Колыбельная для вампиров - 2 - Борисова Светлана Александровна
С американской раскованностью Палевский закинул ноги на директорский стол — судя по многочисленным царапинам от шпор, ему было не привыкать к подобному обращению — и с укоризненным видом покачал головой. «Молодой человек, вы понимаете, что творите?» — вопросил он тоном доброго дядюшки, застукавшего любимого племянника за некрасивым занятием.
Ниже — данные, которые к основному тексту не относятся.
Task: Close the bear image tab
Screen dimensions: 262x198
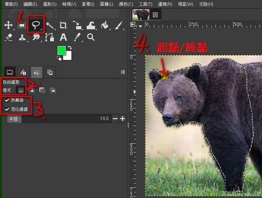Action: pos(155,15)
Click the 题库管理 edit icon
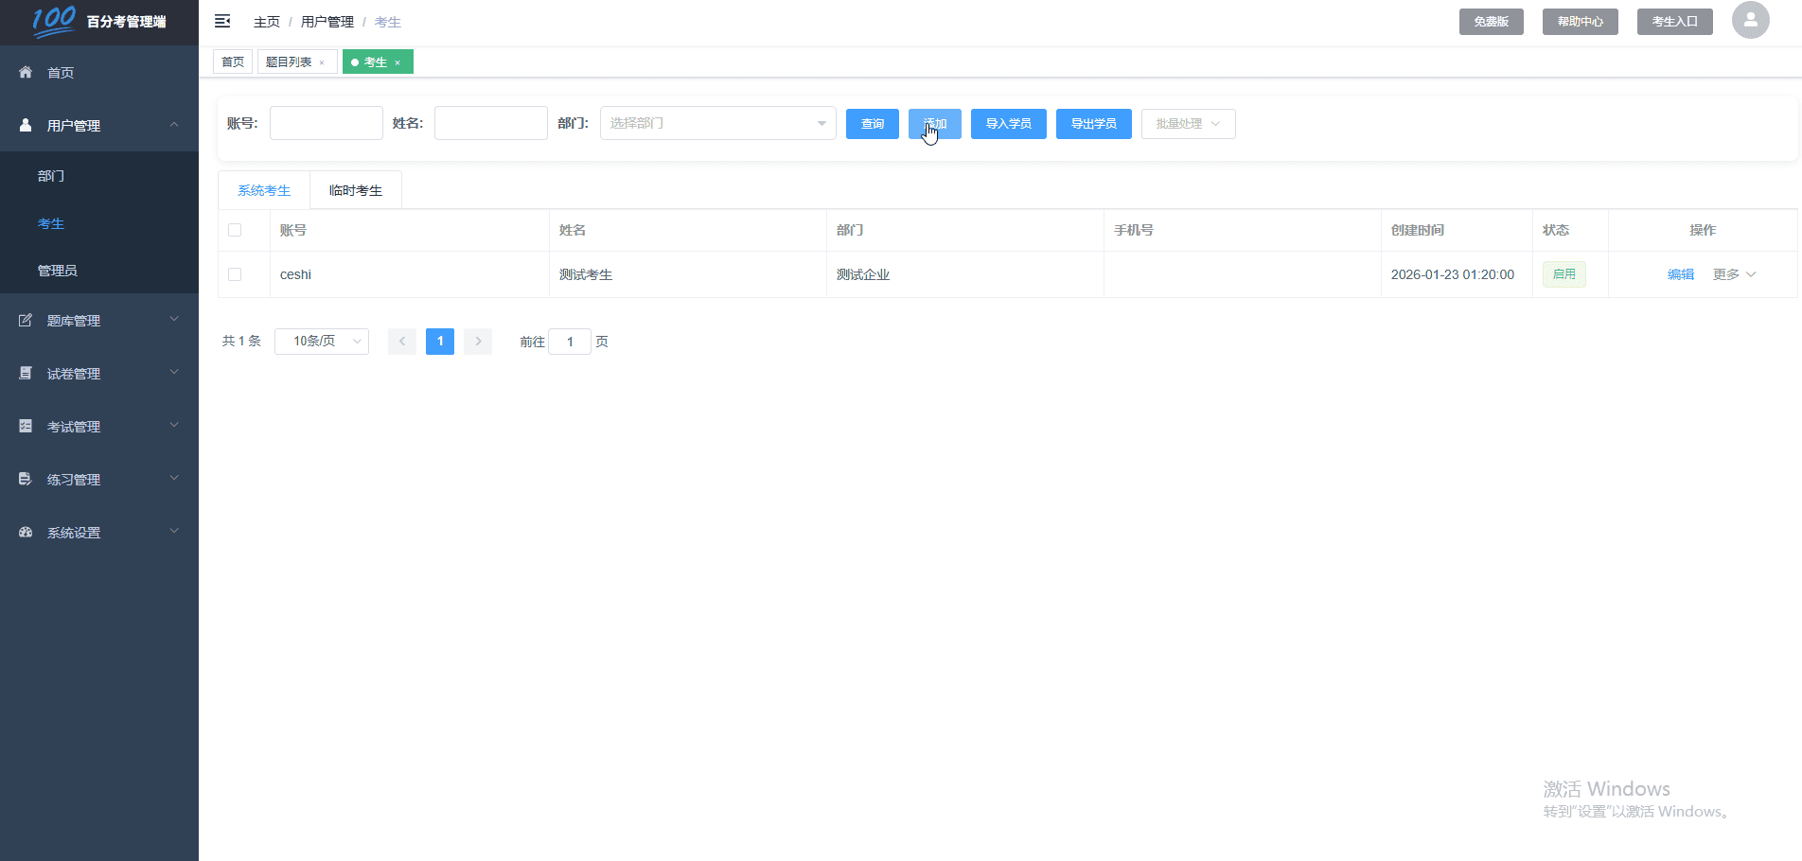This screenshot has height=861, width=1802. point(26,321)
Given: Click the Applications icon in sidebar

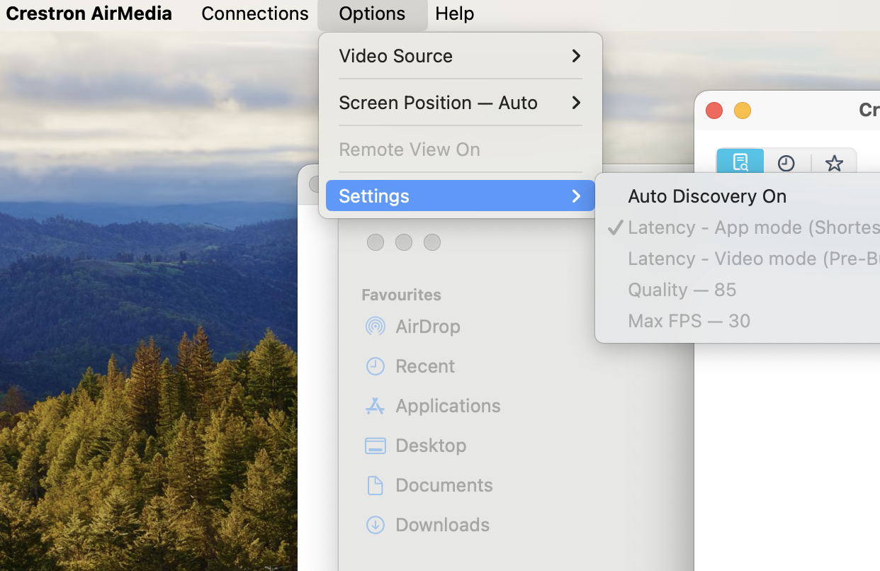Looking at the screenshot, I should (x=375, y=406).
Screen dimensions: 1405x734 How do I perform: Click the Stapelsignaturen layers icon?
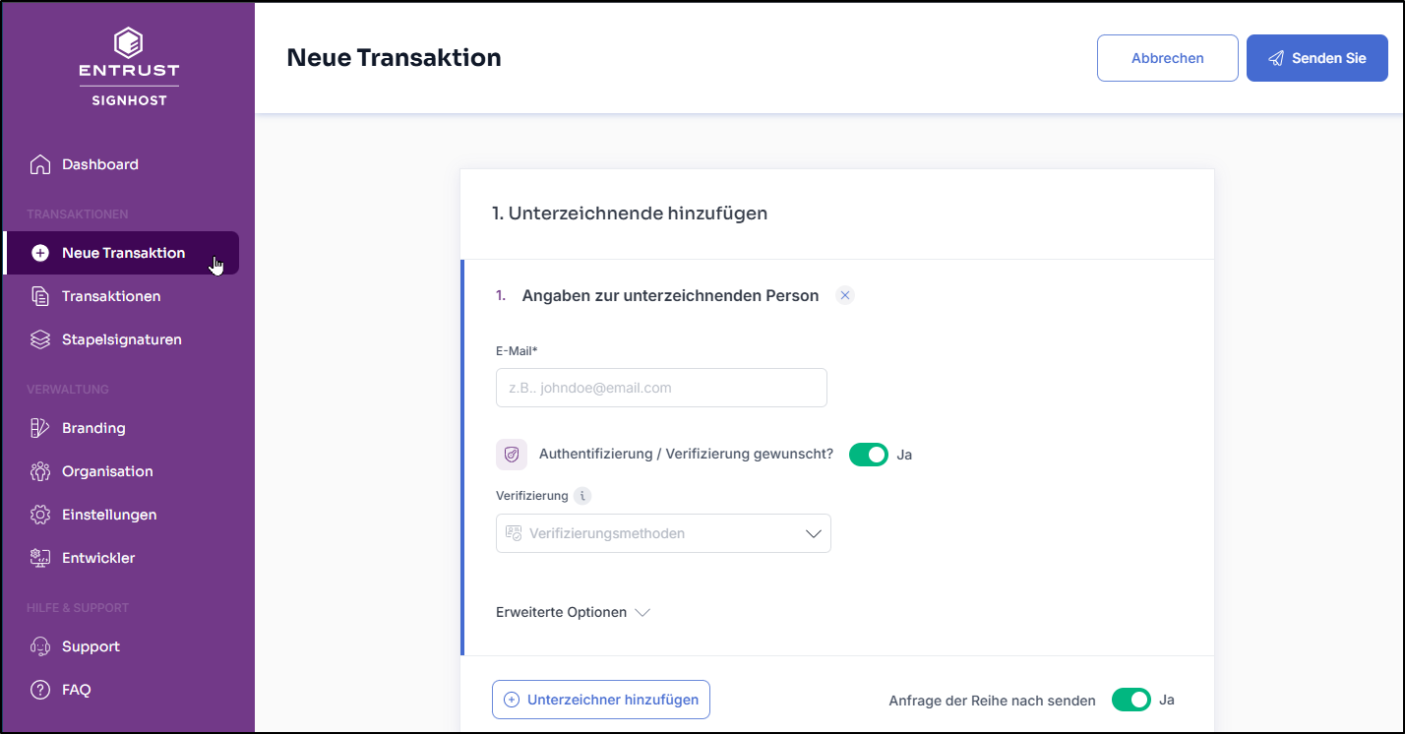(x=40, y=339)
Томас с недоумением захлопал ресницами и заявил, что никак не поймёт, почему сердится, герр Михаэль. Он всего лишь хочет подружиться поближе, если герр Михаэль так уж сильно печётся о его благополучии.
Неожиданно для себя Палевский взбеленился — из его памяти ещё не изгладились подробности злосчастной поездки в компании с ковбоями. «Ну, погоди! Сейчас я отучу тебя от подобных фокусов!» — подумал он с раздражением и, не вставая из-за стола, стремительно подался вперёд. «Мой сладкий, а ты подумал, что будет, если я приму твоё предложение?» — проговорил он вкрадчивым голосом.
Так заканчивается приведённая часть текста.